Although extremely rare, cases of bowel obstruction resulting from chronic GVHD have been reported. Evans et al. [6] reported a 35-year-old man who underwent small bowel resection and multiple strictureplasties for chronic intestinal GVHD and remained asymptomatic for 24 months after surgery. Herr et al. [4] reported 2 patients who underwent surgery for chronic intestinal GVHD because of persistent obstructive symptoms; one patient remained asymptomatic for 32 months after transplant, and the other developed leakage of stricturoplasty and peritonitis. For pediatric cases, Spencer et al. [5] reported the case of a 12-year-old child with aplastic anemia who underwent small bowel resection 207 days after HSCT and later died of cardiac arrest on postoperative day 1. No other pediatric cases of chronic GVHD with small bowel obstruction have been reported previously, and our patient is the youngest case reported.

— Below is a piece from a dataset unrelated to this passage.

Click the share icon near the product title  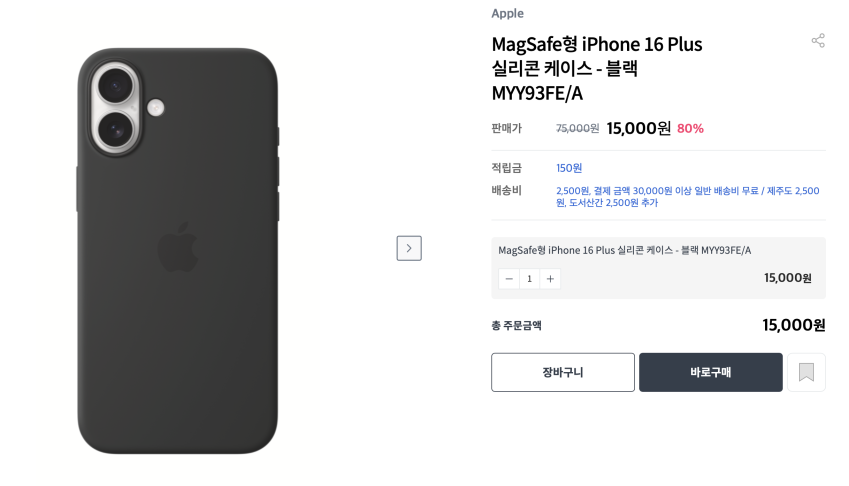pos(818,41)
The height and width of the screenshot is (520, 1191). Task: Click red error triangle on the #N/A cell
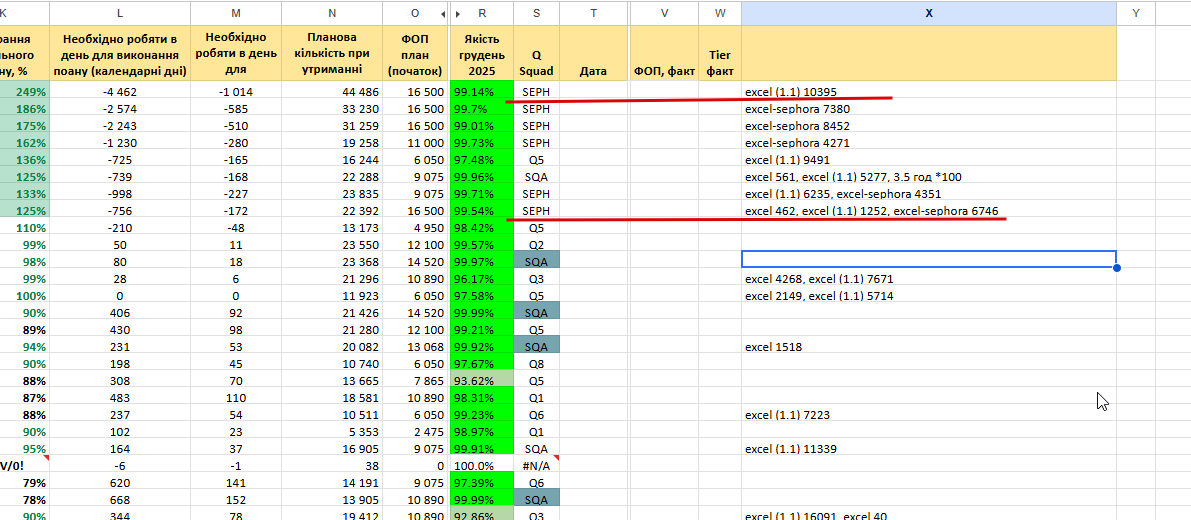556,459
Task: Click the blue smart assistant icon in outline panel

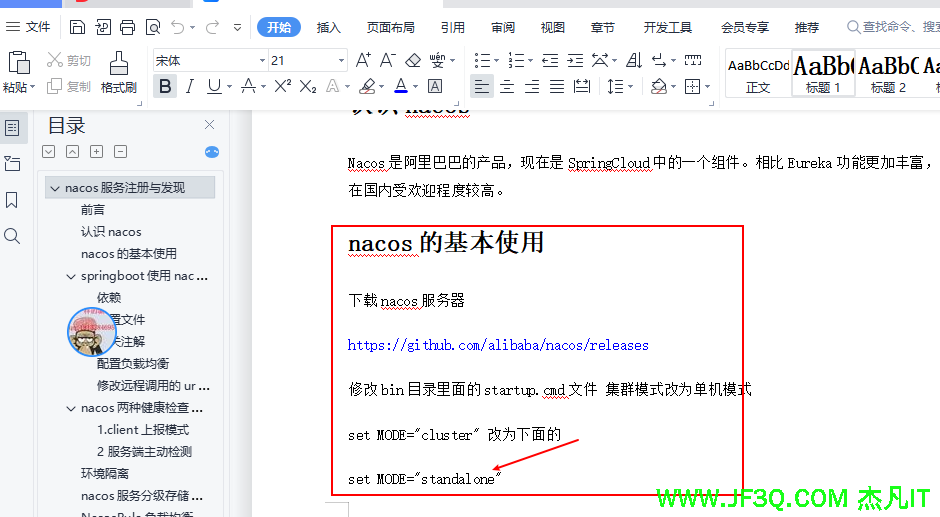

In conclusion, bowel obstruction should be considered a possible complication related to chronic GVHD in patients with persistent abdominal pain and ileus despite general symptomatic improvement. Furthermore, surgery should be considered for complications of intestinal GVHD those do not respond to medical therapy. Since the outcome of surgical treatment is uncertain, it should be performed with caution and consideration of both the associated benefits and risks.